Tendo o último acontecido em Dezembro de 2021, o próximo Congresso Ordinário e electivo pode ocorrer entre fins de 2025 e princípios de 2026 e a “chuva de nomes” podem evidenciar duas intenções: a primeira hipótese é a de estarem a ser lançados nomes para que os citados sejam obrigados a confirmar ou desmentir a sua pretensão. Trata-se de um jogo de resistência. Algumas delas acabarão por ser tantas vezes citadas e referidas como tendo apoios e encontros de preparação que acabarão, mais cedo ou mais tarde, por tomar uma posição pública.
A segunda hipótese é a possibilidade destes nomes estarem a ser lançados como forma de testar a popularidade e a reacção do público. Os comentários nas redes sociais e as sondagens que podem ser feitas depois de lançados nomes como potenciais candidatos podem revelar-se como instrumentos importantes para a decisão final de apresentar ou não uma candidatura à liderança do MPLA.

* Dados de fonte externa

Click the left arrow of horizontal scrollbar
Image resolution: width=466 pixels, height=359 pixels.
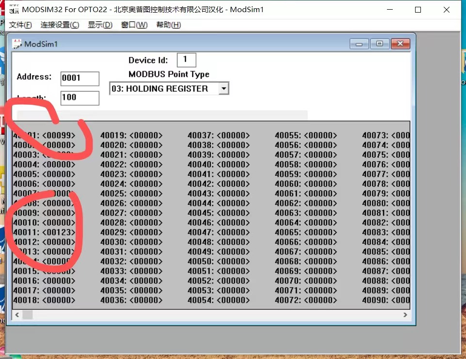[x=17, y=314]
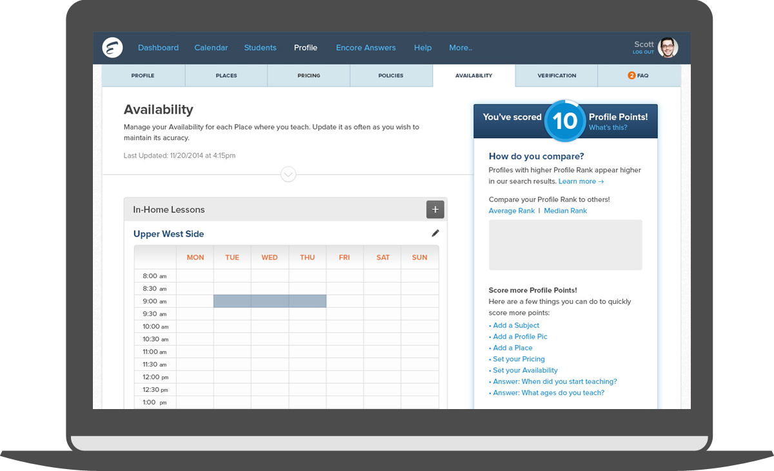
Task: Click the Log Out link
Action: click(643, 52)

Estas movimentações e jogadas políticas reflectem o nascimento de uma nova etapa do processo de democracia interna do MPLA. Apesar das múltiplas candidaturas e das correntes de opinião estarem consagradas nos estatutos do MPLA, os últimos congressos ordinários não permitiram grandes avanços nestes dois pontos. O próximo congresso é visto como o evento da consagração não só das múltiplas candidaturas, mas também das correntes internas de opinião.
Estão, hoje, mais do que expostas as diferentes fracturas que não são, na verdade, ideológicas, mas sobretudo relacionadas com o estilo de gestão dos problemas.

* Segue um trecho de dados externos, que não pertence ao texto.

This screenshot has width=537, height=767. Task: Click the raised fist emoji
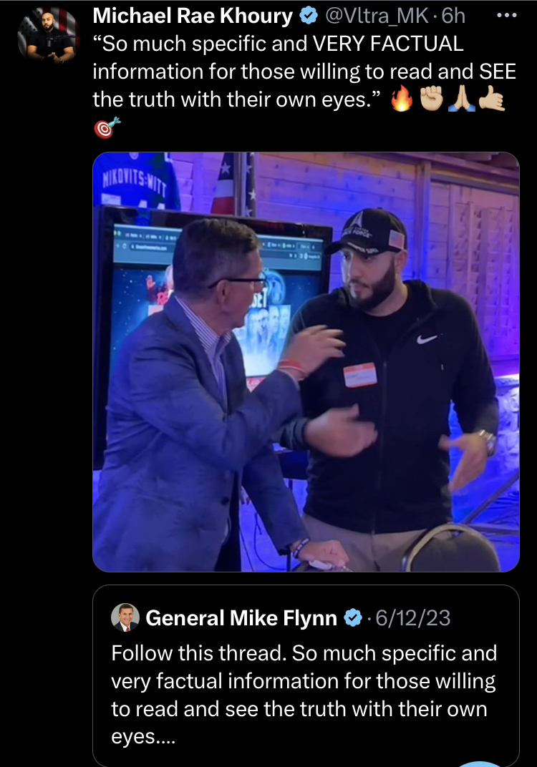pyautogui.click(x=432, y=99)
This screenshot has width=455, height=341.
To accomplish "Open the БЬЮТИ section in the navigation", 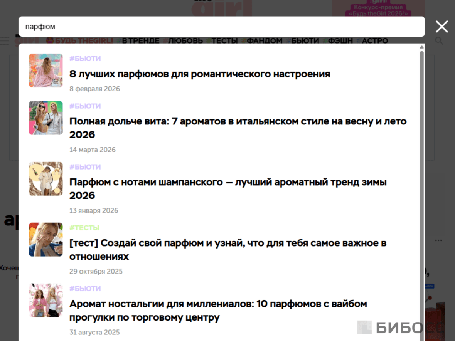I will point(306,40).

Mais do que acordos e entendimentos internos para atenuar as divergências internas, acredita-se que o processo de democracia interna possa fortalecer a coesão interna. Por via do voto democrático, cada corrente política poderá apresentar a sua moção de estratégia e, de acordo com os resultados, obter proporcionalmente a legitimidade de participação nas diferentes estruturas municipais, provinciais e nacional do partido.
Embora existam correntes de opinião mais ou menos autónomas, dois grandes grupos polarizam a vida interna do MPLA: os chamados eduardistas e os lourencistas. A rotulação dos grupos não é rigorosa, já que não é líquido que todos os grupos a quem se atribui o mesmo rótulo partilhem das mesmas opiniões sobre questões centrais da vida interna do partido, como o combate à corrupção, orientação política do Governo ou mesmo a democracia interna.

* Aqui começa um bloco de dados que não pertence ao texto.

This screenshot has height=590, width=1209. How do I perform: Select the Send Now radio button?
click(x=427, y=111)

Nem todos os chamados Eduardistas são defensores do fim do combate à corrupção, do mesmo modo que nem todos os Lourencistas apoiam o estilo de liderança de João Lourenço. Nas próximas semanas e meses, teremos, provavelmente, o posicionamento público de figuras que querem protagonizar um pensamento próprio diferente do líder. Estamos em crer que os próximos meses serão de uma dinâmica conquista da opinião pública de preparação do ano de 2024, que será determinante para o processo preparatório do Congresso do ano seguinte e para a eventualidade de realização de eleições autárquicas.
Nada de anormal. Trata-se apenas do aprofundamento da democracia interna, algo de que o MPLA precisa urgentemente, se se quiser manter no poder. Para vencer as próximas eleições, o MPLA necessita de estancar o descontentamento e a sensação de abandono entre dirigentes, militantes e simpatizantes e permitir que os cargos nos órgãos intermédios e centrais sejam mais a vontade dos militantes do que da direcção do partido. O reforço da democracia interna na base do voto livre, sem interferências do Secretariado do Bureau Político, permite que cada corrente de opinião possa estar representada nas estruturas de acordo com a vontade dos militantes. Ser for adiante, como todos esperam, estamos a assistir o que pode vir a ser um prenúncio de uma sã e democrática disputa entre correntes de opinião interna do MPLA, que, por sua vez, vai conduzir a uma convivência interna mais pacífica, mas também de maior frontalidade na discussão sobre os destinos do maior partido do país.